Confidence. a word easily understood yet difficult to achieve. well, at least for me. it felt really sucky t be me. not in the sense that my life is badd, its awesome max. What i'm referring to is the battle i have to face WITHIN myself everyday, ok nearly i would say. y'all know how that feels?:/ no one really understand how i use to hate lookin at myself in the mirror. Will anyone believe that i have fear facing crowds when i'm out alone. that panicky feeling. wanna be in a corner kinda thing. maybe to some, i may sound like some spoilt kid or some girl who is over dependent on others. but NO I'M NOT, NOT to that extend. shall not get detailed bt i'm really trying to face my fears. i did accept what i am and what i am not. But i never fail to disappoint myself over and over again. why? i don't set high expectations for myself.
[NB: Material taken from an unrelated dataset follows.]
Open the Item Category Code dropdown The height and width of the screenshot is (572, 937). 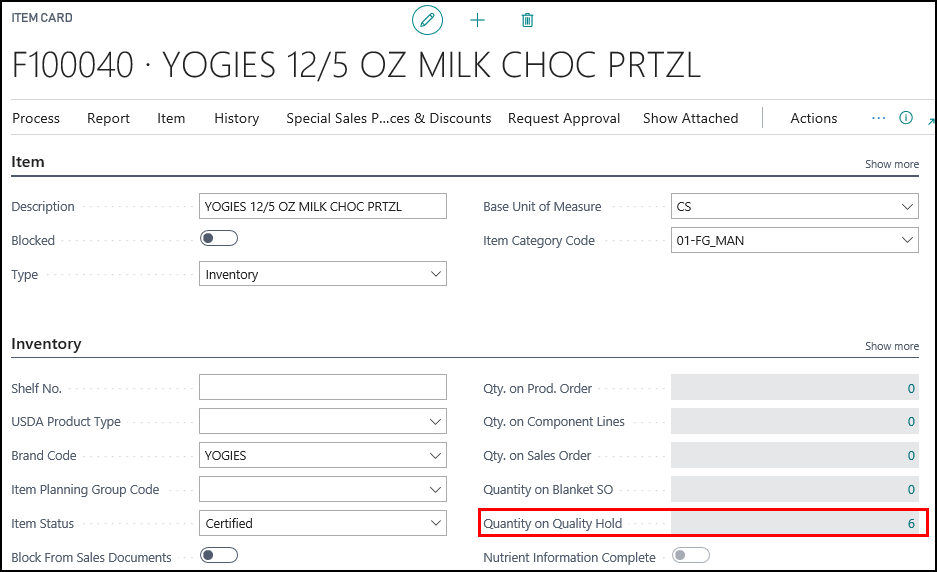click(x=795, y=240)
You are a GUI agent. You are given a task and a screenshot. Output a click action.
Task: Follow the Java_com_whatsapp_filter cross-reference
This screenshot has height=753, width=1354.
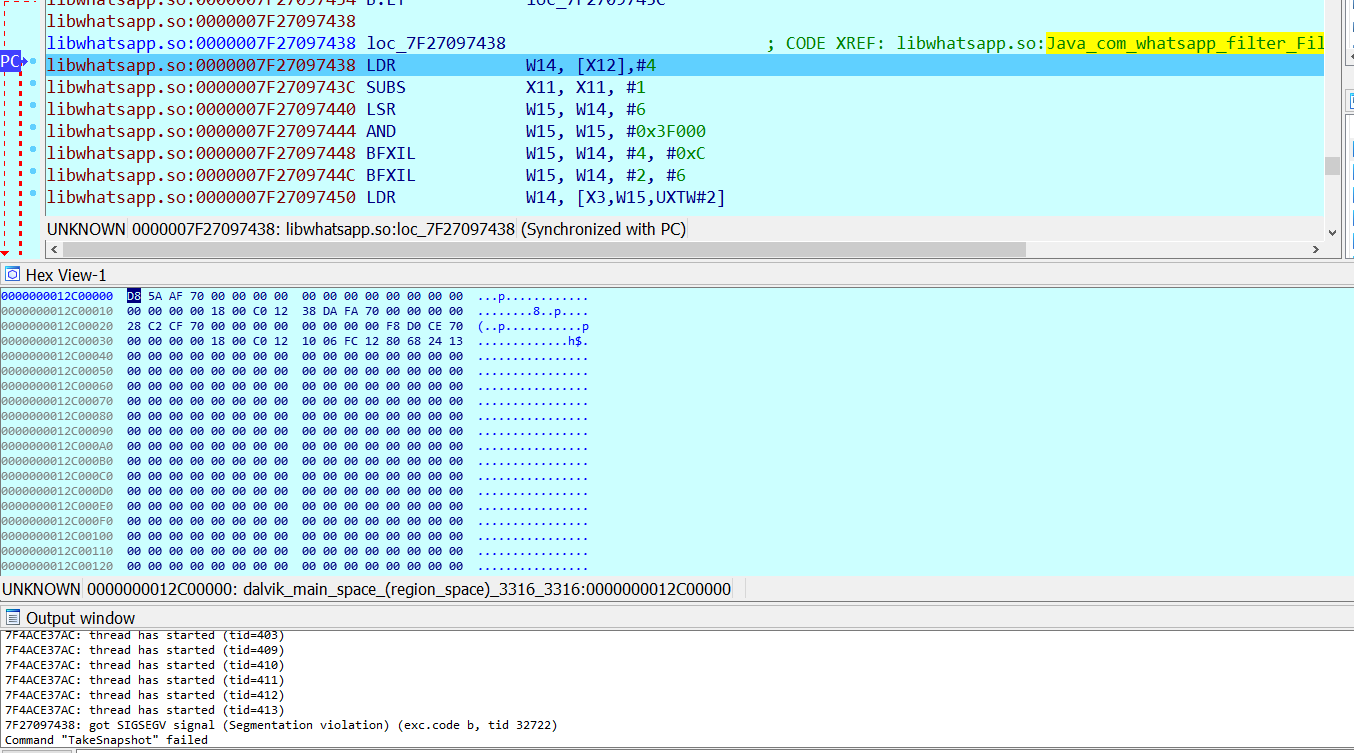1184,44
Its funny how i came up with the chunk of words above, it was just triggered by today's dance enrichment. i deproved alot alot alot.& the thought of it made me really sad sad sad. why am i always the one lagging behind. why am i such a slow learner. why is it always me. dance is meant to be expressive& i cant seem to bring out that confidence in me.
dear confidence, where are you??
Even with all that is said, i'm not going to give up just like that. maybe i just need to work alil harder compared to the rest.
kiahgek, all u need is to believe in yourself.